RECORD EXTRACTS START

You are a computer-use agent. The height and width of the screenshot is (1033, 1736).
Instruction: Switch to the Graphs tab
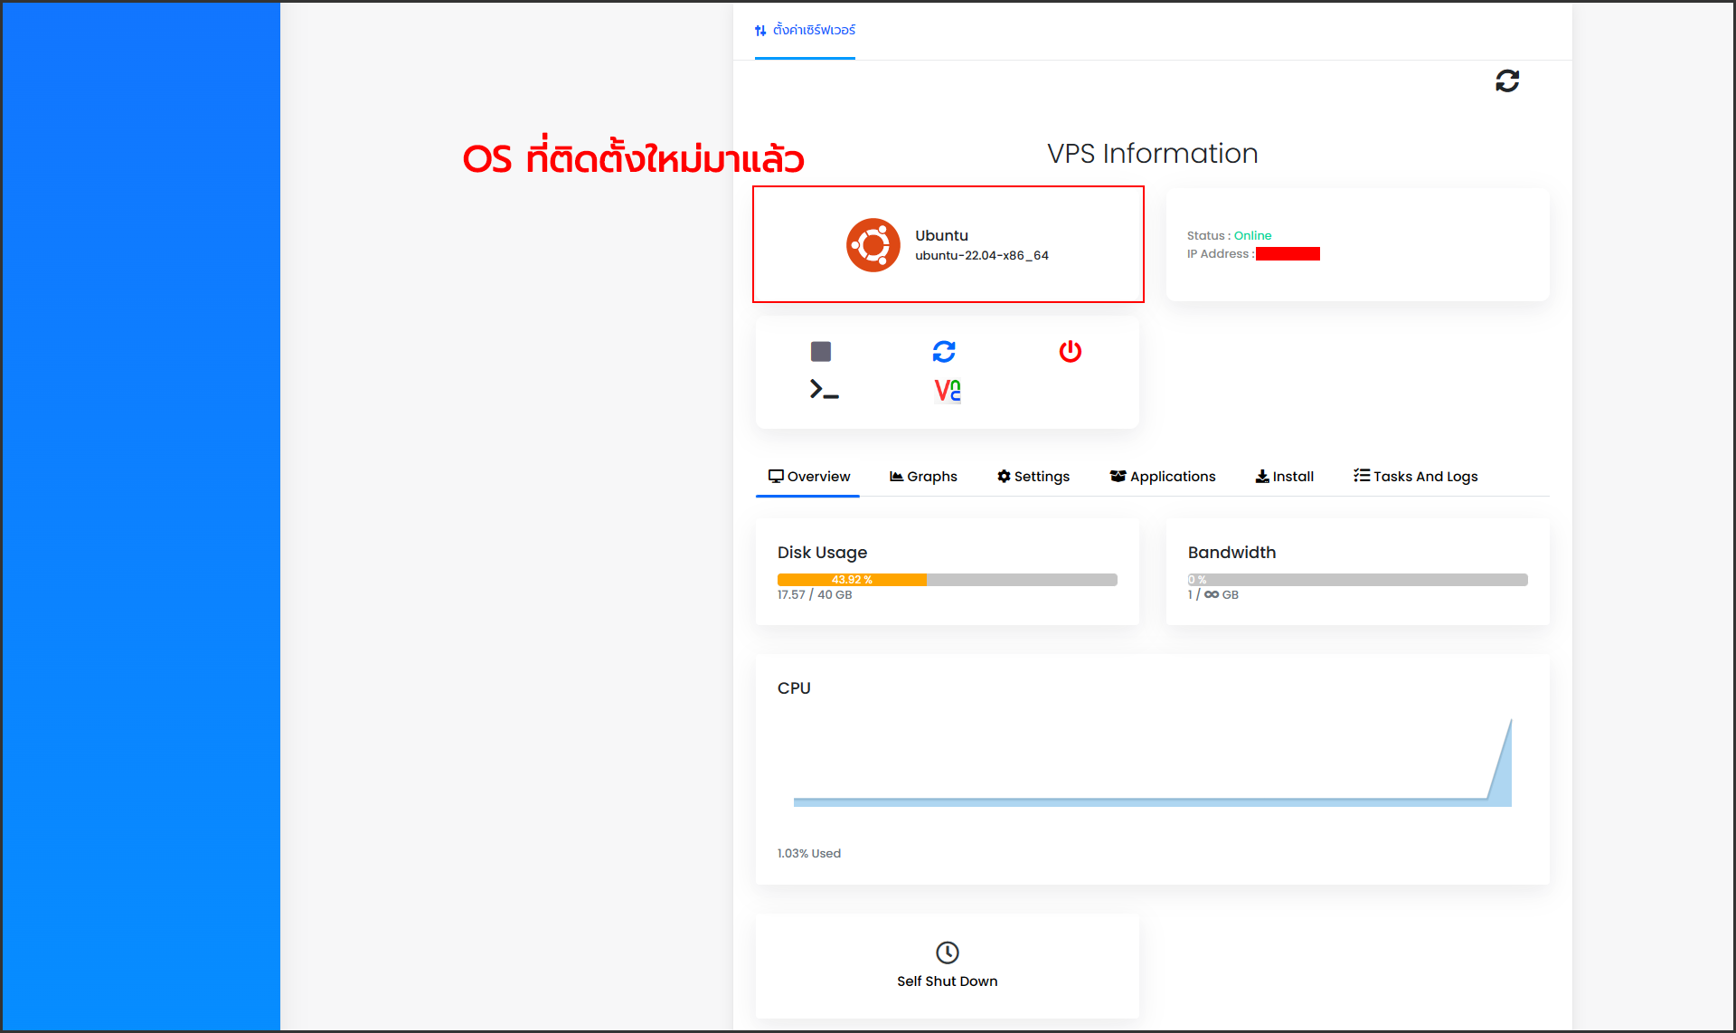click(x=923, y=476)
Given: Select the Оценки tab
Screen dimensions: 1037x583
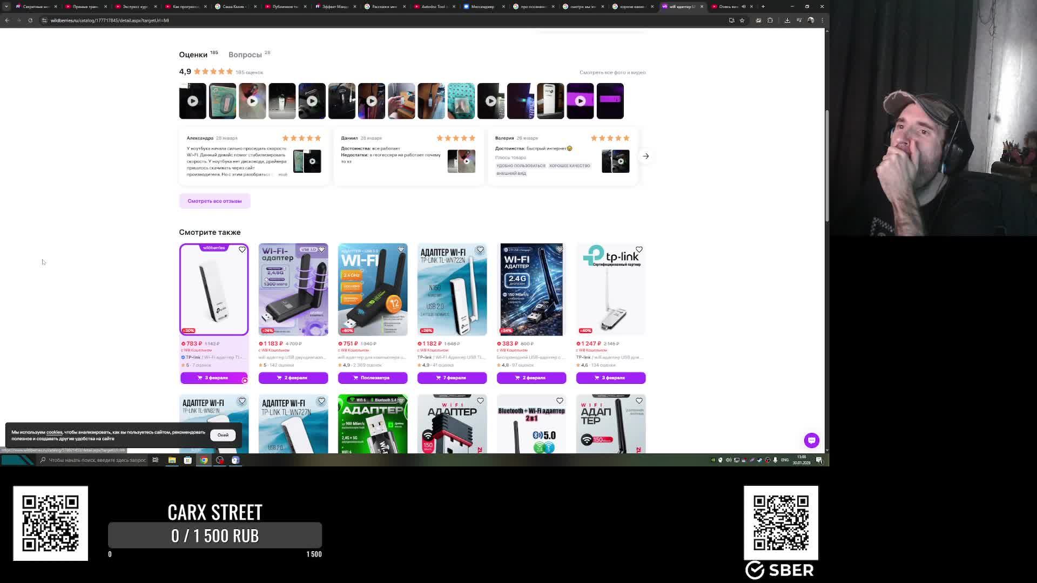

RECORD EXTRACTS END

**WHAT IS NEEDED:**
In your answer, give every line of the listing above exactly, and do not include the images.

**YOUR RESPONSE:**
You are a computer-use agent. The height and width of the screenshot is (1033, 1736).
Instruction: Switch to the Graphs tab
click(x=923, y=476)
Given: Select the Оценки tab
Screen dimensions: 1037x583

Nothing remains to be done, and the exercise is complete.